Ah, Amway...
Amway was responsible for my first oh-my-God-I'm-in-a-room-full-of-nuts situation. In my wayward youth I dropped out of college for a while and managed a convenience store. It didn't take long for me to start looking around for some more rewarding employment. This regular customer came in one day and mentioned this vague "business opportunity" he was getting involved in. In a "what the heck?" moment I accepted his invitation to go to an upcoming meeting as his guest. We went to this big function hall. You had to practically climb over the speaker's big expensive car parked right in front of the entrance to get in; I think this was designed to fill us with envy and longing for wealth and money. The guy was super slick of course, he came off as a nice version of the Alec Baldwin character in Glengarry Glen Ross.

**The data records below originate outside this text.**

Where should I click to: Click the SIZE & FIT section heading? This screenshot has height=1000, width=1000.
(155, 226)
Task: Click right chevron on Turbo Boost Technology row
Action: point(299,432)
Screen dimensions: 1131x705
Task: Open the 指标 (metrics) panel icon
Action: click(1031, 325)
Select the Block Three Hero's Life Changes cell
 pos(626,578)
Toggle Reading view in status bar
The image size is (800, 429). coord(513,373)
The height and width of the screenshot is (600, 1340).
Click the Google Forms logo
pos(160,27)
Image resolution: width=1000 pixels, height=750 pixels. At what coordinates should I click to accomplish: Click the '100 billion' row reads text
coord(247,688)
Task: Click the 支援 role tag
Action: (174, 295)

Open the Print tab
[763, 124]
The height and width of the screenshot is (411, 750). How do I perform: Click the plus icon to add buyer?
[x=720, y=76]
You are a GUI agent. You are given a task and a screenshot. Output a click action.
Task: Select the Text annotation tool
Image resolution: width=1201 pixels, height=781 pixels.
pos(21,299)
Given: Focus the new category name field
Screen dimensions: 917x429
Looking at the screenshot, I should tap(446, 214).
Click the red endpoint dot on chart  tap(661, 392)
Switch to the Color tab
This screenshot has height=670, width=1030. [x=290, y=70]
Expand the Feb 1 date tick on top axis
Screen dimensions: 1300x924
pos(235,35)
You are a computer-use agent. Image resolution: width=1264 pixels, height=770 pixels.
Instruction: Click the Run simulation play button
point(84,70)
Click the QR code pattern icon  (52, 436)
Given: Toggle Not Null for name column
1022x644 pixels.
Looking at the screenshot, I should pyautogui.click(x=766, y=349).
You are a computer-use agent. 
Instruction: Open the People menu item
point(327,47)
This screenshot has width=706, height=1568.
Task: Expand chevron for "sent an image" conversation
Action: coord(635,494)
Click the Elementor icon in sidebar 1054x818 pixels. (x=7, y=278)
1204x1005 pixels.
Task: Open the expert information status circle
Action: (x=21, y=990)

My skeptical reflexes were nowhere near as developed as they are today, but even then the Amway pitch seemed problematic to me. The first thing that made me suspicious was that the speaker spent only a few minutes talking about Amway products, and devoted the rest of the time on how we could recruit others to the cause and how much money we'd make at it. It occured to me that unless someone somewhere actually sold something once in a while, where did the money come from? Afterward, my host immediately asked, "What was the best thing you liked about the presentation?" You know, to get me focused on the positive. Then he introduced me to a higher-up, who asked the exact same question in the exact same words. That's when I started to get creeped out -- it became obvious they actually train these guys in this stuff, even the casual small talk. I gotta give my younger self a bit of cred for the way I handled things; I remained non-commital enough to escape the evening unscathed, and resisted the increasingly frantic follow-up phone calls I received over the next couple of weeks. I suppose some good came out of it though -- it helped me see how limited my career options would be without a college education, so I went back and eventually finished my degree.
Since then, I've had several friends start in with the tell-tale pitch, which always begins something like "We're having some friends over to discuss a business opportunity." I learned from the seminar that they tell you not to explicitly mention Amway at first in case your guests are "close minded" about the company and may be under the delusion that they are, oh I don't know, a pyramid scheme or something. I always respond with "Sure, I'll come over. But at the first mention of Amway I will immediately walk out and never speak to you again." That usually ends the conversation on the spot.
BTW, I once heard that Amway is the fastest-growning American business in Japan. I have no idea whether that's true, but if it is, I guess you could consider it the long-delayed sequel to Fat Man and Little Boy.